● **Excerpted data**:
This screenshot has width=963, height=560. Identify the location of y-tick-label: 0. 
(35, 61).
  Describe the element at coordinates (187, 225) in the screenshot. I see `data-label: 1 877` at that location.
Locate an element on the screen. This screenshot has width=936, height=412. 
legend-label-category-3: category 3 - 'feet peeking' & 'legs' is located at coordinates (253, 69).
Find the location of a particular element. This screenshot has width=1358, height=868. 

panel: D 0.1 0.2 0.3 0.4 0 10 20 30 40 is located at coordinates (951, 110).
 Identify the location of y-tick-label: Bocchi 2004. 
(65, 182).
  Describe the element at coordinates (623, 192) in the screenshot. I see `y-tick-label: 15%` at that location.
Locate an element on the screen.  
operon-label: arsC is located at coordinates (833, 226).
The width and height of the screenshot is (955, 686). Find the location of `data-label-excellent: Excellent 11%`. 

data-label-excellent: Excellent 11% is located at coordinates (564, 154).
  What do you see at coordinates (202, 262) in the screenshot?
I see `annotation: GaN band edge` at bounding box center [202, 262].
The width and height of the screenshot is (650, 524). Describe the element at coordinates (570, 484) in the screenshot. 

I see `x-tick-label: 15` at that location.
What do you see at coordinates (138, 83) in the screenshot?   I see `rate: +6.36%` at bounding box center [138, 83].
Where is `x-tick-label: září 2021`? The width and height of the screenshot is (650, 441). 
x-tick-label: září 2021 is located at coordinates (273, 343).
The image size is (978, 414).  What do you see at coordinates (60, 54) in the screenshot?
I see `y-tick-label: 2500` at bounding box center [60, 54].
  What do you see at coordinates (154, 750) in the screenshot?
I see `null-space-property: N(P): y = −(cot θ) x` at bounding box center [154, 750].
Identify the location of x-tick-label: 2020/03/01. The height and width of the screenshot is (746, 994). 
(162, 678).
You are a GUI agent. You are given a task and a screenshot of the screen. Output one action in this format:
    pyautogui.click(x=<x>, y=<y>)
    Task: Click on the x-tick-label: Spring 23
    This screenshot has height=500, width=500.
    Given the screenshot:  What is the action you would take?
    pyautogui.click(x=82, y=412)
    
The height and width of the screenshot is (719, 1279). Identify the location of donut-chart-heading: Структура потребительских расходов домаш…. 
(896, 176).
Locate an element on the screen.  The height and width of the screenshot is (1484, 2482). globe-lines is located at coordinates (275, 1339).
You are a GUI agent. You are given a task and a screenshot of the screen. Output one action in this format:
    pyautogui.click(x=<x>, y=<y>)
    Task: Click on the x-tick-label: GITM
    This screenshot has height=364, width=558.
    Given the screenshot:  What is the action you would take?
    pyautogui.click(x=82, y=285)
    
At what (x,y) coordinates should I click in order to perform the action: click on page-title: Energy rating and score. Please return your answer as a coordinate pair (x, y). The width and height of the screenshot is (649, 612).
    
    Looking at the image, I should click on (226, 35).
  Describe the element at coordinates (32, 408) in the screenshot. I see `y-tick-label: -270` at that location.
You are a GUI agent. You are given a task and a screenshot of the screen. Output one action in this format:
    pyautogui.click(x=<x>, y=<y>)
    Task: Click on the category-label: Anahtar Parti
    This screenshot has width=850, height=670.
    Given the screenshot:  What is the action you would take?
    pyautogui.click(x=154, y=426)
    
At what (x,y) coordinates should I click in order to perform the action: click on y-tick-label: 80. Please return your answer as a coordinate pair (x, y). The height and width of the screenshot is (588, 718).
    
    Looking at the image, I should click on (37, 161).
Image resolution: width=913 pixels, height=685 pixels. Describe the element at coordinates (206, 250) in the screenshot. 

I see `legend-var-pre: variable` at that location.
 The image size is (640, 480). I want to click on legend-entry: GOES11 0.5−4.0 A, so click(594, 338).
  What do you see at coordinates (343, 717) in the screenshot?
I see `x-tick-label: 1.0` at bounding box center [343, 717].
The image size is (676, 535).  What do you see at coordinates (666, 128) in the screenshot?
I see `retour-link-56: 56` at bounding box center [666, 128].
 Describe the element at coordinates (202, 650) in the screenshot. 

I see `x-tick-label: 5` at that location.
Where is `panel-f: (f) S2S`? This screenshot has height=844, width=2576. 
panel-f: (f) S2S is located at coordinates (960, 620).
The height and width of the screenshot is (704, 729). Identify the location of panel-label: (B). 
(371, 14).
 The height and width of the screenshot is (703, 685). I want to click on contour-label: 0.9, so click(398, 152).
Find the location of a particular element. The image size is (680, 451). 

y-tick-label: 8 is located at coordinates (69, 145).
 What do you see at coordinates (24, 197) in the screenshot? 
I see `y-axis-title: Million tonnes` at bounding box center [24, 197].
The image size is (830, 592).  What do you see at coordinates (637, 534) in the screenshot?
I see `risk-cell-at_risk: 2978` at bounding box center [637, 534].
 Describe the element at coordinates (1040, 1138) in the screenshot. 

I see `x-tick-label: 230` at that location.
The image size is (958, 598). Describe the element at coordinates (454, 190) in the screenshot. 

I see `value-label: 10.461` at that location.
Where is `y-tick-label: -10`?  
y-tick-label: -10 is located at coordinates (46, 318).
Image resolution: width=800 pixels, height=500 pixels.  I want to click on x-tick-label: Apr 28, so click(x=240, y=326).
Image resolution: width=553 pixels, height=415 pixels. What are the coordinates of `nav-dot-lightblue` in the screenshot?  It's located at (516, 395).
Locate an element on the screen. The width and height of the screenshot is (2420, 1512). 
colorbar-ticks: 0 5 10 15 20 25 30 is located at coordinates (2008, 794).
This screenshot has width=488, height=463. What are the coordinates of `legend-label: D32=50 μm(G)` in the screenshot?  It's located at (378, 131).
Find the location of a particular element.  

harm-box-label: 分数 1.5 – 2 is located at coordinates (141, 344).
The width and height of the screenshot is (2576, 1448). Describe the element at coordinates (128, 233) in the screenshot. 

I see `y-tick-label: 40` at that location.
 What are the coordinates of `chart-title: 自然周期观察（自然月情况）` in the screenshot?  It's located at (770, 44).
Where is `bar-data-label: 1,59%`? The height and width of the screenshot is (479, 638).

● **Required work**: Reproduce the data above verbatim, starting at the line containing "Describe the element at coordinates (202, 650)" and ending at the line containing "center [637, 534].", with both of those lines included.

● **Answer space**:
 Describe the element at coordinates (202, 650) in the screenshot. 

I see `x-tick-label: 5` at that location.
Where is `panel-f: (f) S2S`? This screenshot has height=844, width=2576. 
panel-f: (f) S2S is located at coordinates (960, 620).
The height and width of the screenshot is (704, 729). Identify the location of panel-label: (B). 
(371, 14).
 The height and width of the screenshot is (703, 685). I want to click on contour-label: 0.9, so click(398, 152).
Find the location of a particular element. The image size is (680, 451). 

y-tick-label: 8 is located at coordinates (69, 145).
 What do you see at coordinates (24, 197) in the screenshot? 
I see `y-axis-title: Million tonnes` at bounding box center [24, 197].
The image size is (830, 592).  What do you see at coordinates (637, 534) in the screenshot?
I see `risk-cell-at_risk: 2978` at bounding box center [637, 534].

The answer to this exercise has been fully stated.